Ab dem Jahr 2020 ist es sogar verboten, elektronische Aufzeichnungssysteme gewerblich in den Verkauf zu bringen, die nicht mit einer TSE aufgerüstet werden können. Sie selbst dürfen Ihre alte derartige Kasse dann nicht (mehr) verkaufen.

4      Anwendungsbereich

Die zuvor ausgeführten Regelungen und Fristen gelten für alle elektronischen Aufzeichnungssysteme. Als solche gelten computergestützte Kassensysteme und elektronische Registrierkassen.

Hinweis

Ausdrücklich nicht erfasst sind laut KassenSichV Waren- und Dienstleistungsautomaten, Geld- und Fahrscheinautomaten, Fahrscheindrucker, elektronische Buchhaltungsprogramme, Taxameter, Wegstreckenzähler sowie Geld- und Warenspielgeräte. Für Taxameter und Geldspielgeräte gibt es aktuell Überlegungen, diese ab 2023 mit einer TSE zu belegen. Insoweit wird es zu einer Änderung des § 1 KassenSichV kommen.

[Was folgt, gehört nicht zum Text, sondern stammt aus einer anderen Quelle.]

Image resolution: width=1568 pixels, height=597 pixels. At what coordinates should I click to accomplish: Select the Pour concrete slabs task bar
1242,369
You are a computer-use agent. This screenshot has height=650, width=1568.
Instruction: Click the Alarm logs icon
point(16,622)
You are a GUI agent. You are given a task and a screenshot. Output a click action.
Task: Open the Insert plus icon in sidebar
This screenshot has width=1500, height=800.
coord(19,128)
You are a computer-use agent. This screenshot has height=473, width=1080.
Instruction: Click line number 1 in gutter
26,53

5      Nichtbeanstandungsregelung

Bund und Länderfinanzverwaltungen haben eine „Nichtaufgriffsregelung“ hinsichtlich der Implementierung einer TSE bei elektronischen Kassensystemen bis zum 30.09.2020 beschlossen. Hierbei handelt es sich also um eine Nichtbeanstandungsregelung. Damit wird dem Umstand Rechnung getragen, dass eine flächendeckende Ausstattung der Kassen nicht mehr fristgerecht möglich ist. Allerdings betrifft dies nur die Nachrüstung. Die Belegausgabepflicht soll trotzdem greifen, auch wenn nicht sämtliche Vorgaben des § 6 KassenSichV (Prüfwert, Seriennummer der TSE, Signaturzähler) umgesetzt werden können.

6      Tipps und Tricks

Die Übergangsregelung zu Punkt 3.3. greift für Kassen, die bis zum 31.12.2019 angeschafft werden. Wer sich aus dieser Konstellation einen Vorteil erhofft (kein Einsatz einer TSE) kann also hier noch einmal eine eventuell kostengünstigere Alternative bis zum 31.12.2022 erwirken. Der Käufer sollte hierbei jedoch aufpassen. Lassen Sie sich wie unter Punkt 3.3 genannt eine Aufrüstgarantie schriftlich vorlegen. Von einer Kasse, die die Voraussetzungen aus Punkt 3.1 nicht erfüllt, sollten Sie die Finger lassen! Das ist rausgeworfenes Geld. Diese Kassen dürfen bereits seit dem 01.01.2017 nicht mehr eingesetzt werden. Beim Kauf ab 2020 gilt die TSE als Pflicht. Der Handel mit „Altkassen“ ist dann verboten und wird mit Geldbußen von bis zu 25.000 € geahndet.